### Task statement
Look through the records below for the line with "Image resolution: width=109, height=2576." and the line with "Newsletter abonnieren [button] (71, 1546)", then return those lines and all lines between, exactly.

### Records shown
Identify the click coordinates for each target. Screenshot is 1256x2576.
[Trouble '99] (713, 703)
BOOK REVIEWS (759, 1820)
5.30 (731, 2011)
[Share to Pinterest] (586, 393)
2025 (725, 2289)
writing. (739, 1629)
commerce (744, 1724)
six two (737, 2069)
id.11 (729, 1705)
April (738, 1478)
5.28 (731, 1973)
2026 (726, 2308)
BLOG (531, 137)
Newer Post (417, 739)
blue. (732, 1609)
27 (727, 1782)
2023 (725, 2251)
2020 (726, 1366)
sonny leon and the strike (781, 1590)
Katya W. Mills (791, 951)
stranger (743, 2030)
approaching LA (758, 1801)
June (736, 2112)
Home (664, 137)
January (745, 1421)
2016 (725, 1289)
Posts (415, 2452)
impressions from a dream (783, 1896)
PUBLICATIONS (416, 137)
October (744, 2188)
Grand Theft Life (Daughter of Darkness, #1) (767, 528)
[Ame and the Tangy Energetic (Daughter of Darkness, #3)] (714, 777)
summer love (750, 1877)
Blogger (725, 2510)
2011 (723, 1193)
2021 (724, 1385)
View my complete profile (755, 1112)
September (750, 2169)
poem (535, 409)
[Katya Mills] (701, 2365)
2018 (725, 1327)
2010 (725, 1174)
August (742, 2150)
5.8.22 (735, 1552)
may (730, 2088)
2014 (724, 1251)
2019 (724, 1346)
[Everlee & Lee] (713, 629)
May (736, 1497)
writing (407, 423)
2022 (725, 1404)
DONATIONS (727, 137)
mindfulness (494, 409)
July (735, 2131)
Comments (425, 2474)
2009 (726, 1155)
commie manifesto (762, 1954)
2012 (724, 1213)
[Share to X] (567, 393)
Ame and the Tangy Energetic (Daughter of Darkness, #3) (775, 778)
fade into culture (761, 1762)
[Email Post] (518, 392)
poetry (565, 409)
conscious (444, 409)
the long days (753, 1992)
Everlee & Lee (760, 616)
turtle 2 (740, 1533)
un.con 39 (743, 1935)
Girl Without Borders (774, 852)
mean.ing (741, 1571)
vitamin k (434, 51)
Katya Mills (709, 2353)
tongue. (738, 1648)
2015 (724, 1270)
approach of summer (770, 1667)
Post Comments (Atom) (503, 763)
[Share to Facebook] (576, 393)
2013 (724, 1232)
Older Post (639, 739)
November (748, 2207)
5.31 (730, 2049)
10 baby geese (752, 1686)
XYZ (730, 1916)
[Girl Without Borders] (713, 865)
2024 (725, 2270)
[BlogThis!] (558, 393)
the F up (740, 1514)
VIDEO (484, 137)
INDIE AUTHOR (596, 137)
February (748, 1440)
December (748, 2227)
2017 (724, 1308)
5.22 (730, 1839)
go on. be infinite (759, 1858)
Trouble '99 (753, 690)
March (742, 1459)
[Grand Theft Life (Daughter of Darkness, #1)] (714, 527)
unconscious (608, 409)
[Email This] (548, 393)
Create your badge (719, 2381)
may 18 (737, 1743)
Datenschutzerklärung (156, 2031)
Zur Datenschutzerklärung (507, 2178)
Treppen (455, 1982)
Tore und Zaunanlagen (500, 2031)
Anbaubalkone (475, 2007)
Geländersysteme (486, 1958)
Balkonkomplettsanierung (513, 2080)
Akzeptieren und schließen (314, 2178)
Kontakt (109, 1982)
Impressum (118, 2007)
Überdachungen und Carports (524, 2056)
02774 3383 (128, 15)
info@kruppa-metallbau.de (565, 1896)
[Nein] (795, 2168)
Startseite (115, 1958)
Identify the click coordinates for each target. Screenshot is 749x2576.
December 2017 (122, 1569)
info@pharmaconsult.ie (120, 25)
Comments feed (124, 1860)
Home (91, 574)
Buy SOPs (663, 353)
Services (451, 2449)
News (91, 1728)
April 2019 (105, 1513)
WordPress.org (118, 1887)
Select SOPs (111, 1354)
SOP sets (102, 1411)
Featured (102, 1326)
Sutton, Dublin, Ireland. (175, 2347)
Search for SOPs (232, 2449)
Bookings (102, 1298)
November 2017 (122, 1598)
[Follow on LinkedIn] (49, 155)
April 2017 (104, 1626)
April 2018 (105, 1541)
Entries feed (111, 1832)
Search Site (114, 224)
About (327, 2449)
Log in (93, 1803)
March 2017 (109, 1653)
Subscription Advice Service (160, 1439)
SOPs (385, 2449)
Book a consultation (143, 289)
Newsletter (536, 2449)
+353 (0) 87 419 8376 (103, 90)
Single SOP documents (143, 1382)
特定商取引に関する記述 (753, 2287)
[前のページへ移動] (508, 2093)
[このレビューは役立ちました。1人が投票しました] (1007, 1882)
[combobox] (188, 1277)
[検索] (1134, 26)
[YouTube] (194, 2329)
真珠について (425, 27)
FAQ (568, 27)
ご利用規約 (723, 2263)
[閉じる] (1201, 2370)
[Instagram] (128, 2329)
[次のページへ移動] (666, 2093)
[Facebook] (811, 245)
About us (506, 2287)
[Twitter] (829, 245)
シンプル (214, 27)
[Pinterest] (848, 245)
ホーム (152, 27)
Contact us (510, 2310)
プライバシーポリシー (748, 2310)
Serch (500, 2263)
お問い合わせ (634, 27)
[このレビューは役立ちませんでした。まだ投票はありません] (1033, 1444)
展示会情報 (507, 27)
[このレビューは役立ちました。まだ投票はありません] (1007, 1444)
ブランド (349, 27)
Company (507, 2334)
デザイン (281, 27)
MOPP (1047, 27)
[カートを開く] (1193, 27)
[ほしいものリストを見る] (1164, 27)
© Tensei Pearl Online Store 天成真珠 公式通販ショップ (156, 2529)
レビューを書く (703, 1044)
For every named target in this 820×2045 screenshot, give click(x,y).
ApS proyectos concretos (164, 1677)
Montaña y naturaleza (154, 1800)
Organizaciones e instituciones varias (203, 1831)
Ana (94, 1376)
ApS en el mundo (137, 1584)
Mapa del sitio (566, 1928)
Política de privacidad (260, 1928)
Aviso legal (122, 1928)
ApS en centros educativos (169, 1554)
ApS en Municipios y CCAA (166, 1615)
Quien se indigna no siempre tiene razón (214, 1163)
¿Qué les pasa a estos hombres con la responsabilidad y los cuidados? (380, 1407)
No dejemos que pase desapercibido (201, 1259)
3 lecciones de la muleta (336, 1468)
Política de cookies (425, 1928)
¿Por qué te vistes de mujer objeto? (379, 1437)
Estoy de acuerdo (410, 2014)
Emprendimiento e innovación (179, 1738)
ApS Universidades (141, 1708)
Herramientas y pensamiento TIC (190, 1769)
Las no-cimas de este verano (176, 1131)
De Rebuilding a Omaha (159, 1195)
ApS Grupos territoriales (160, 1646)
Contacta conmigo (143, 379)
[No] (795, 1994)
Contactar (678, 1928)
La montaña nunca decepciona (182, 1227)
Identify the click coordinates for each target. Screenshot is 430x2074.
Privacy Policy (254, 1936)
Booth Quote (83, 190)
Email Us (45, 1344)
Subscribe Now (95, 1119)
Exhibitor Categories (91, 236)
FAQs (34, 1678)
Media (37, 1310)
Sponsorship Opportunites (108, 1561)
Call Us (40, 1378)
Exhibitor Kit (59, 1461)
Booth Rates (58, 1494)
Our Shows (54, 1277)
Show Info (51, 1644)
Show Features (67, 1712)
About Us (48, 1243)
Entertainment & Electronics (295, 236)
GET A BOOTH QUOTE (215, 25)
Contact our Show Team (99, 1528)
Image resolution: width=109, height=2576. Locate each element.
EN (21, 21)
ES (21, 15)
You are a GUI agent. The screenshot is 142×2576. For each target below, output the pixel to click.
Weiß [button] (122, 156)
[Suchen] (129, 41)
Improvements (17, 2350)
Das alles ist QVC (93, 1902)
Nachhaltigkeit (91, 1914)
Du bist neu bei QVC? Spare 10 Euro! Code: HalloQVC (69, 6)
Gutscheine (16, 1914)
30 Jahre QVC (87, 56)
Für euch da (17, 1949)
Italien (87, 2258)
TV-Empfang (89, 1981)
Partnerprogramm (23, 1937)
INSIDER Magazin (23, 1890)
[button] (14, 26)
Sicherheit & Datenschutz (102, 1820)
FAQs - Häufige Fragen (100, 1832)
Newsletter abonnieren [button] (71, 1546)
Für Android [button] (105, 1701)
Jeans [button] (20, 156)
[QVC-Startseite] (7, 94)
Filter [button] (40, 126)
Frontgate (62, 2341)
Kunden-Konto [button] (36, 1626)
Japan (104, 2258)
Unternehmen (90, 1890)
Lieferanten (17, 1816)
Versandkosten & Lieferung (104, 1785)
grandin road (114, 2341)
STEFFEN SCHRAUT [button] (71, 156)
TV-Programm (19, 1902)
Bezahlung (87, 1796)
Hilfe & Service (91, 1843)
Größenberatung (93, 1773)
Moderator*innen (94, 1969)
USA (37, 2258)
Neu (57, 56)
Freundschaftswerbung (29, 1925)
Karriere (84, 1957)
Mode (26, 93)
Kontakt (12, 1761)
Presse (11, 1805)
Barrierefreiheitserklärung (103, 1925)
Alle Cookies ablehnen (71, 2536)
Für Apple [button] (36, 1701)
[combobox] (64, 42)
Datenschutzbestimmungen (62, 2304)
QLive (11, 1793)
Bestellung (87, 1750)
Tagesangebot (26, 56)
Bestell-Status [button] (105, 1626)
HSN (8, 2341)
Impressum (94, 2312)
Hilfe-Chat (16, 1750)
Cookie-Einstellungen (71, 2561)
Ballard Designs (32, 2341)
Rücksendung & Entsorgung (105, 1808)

### Written response
Image resolution: width=109, height=2576. Locate each element.
EN (21, 21)
ES (21, 15)
You are a GUI agent. The screenshot is 142×2576. For each target below, output the pixel to click.
Weiß [button] (122, 156)
[Suchen] (129, 41)
Improvements (17, 2350)
Das alles ist QVC (93, 1902)
Nachhaltigkeit (91, 1914)
Du bist neu bei QVC? Spare 10 Euro! Code: HalloQVC (69, 6)
Gutscheine (16, 1914)
30 Jahre QVC (87, 56)
Für euch da (17, 1949)
Italien (87, 2258)
TV-Empfang (89, 1981)
Partnerprogramm (23, 1937)
INSIDER Magazin (23, 1890)
[button] (14, 26)
Sicherheit & Datenschutz (102, 1820)
FAQs - Häufige Fragen (100, 1832)
Newsletter abonnieren [button] (71, 1546)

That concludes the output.